Prompt:
Replace "Hostname" with "Domain" in the records between the line containing "The height and" and the line containing "This screenshot has width=1394, height=874.", inclusive, and reproduce those lines with everything else unchanged. Leave the pictures out of your answer.

Task data:
┄┄┄┄┄┄
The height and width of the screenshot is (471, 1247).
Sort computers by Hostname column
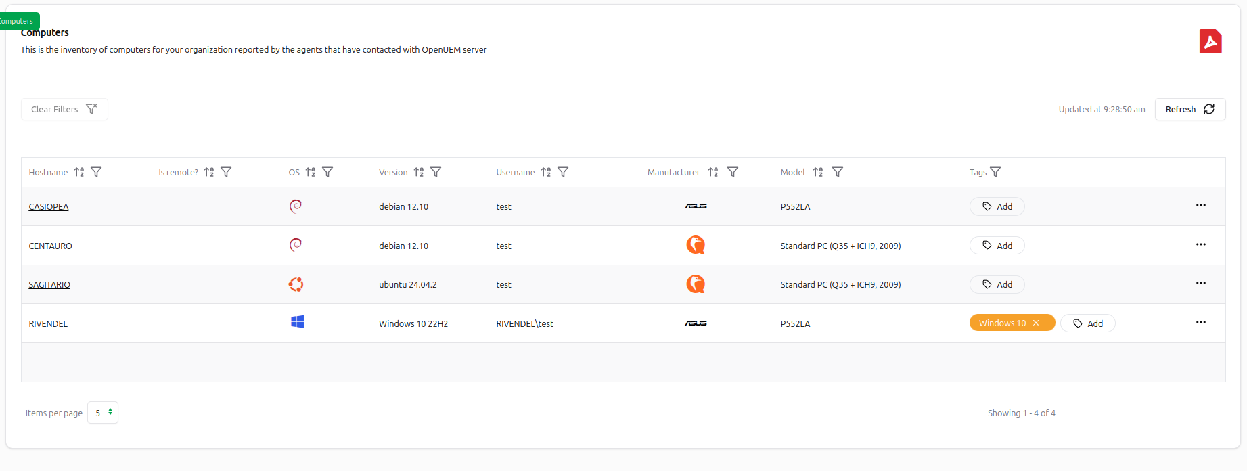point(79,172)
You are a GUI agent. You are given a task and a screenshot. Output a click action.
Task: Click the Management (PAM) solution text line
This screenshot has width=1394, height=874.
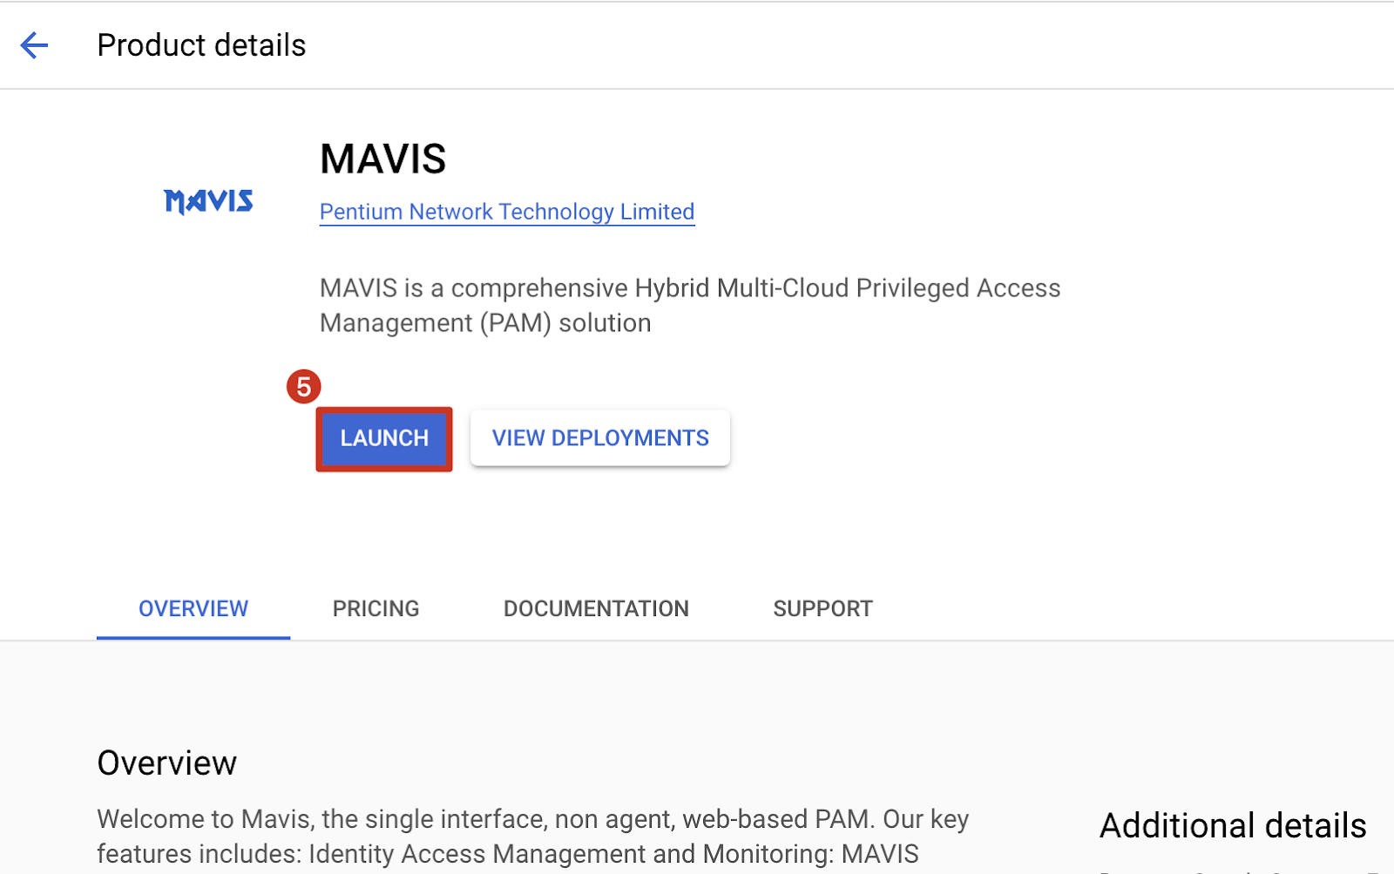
┄┄┄┄┄┄
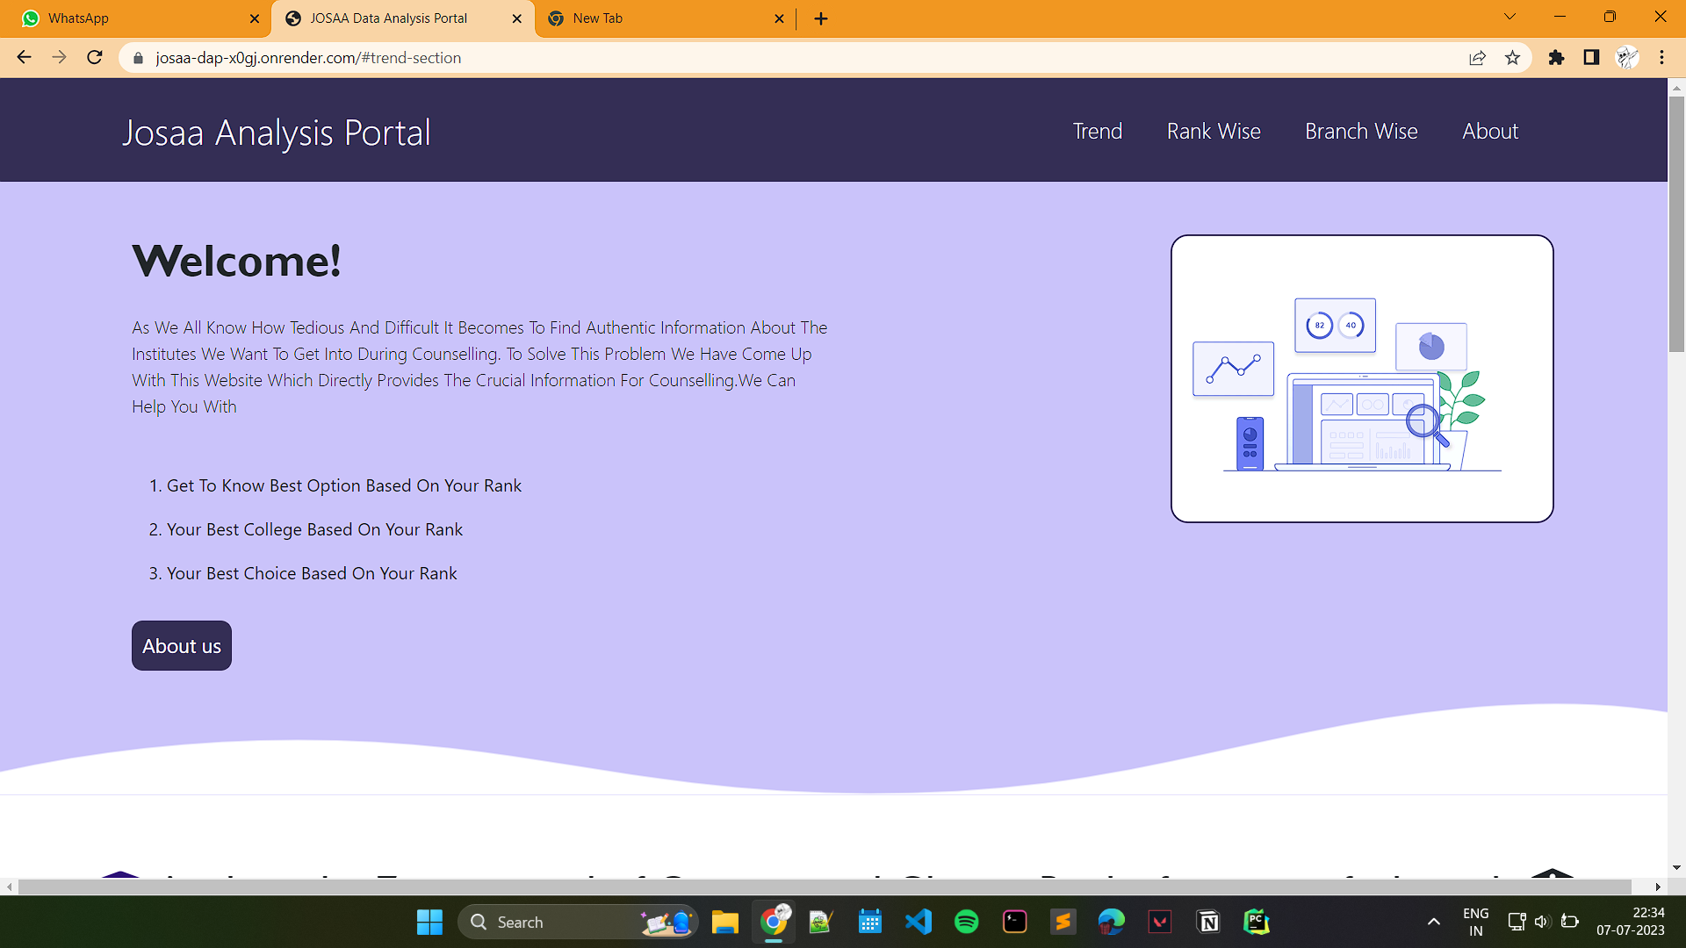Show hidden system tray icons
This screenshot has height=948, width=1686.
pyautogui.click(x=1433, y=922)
┄┄┄┄┄┄
Exercise solution:
The height and width of the screenshot is (471, 1247).
Sort computers by Domain column
point(79,172)
You are a GUI agent. You are given a task and a screenshot. Output a click action.
Task: Click the Management (PAM) solution text line
This screenshot has width=1394, height=874.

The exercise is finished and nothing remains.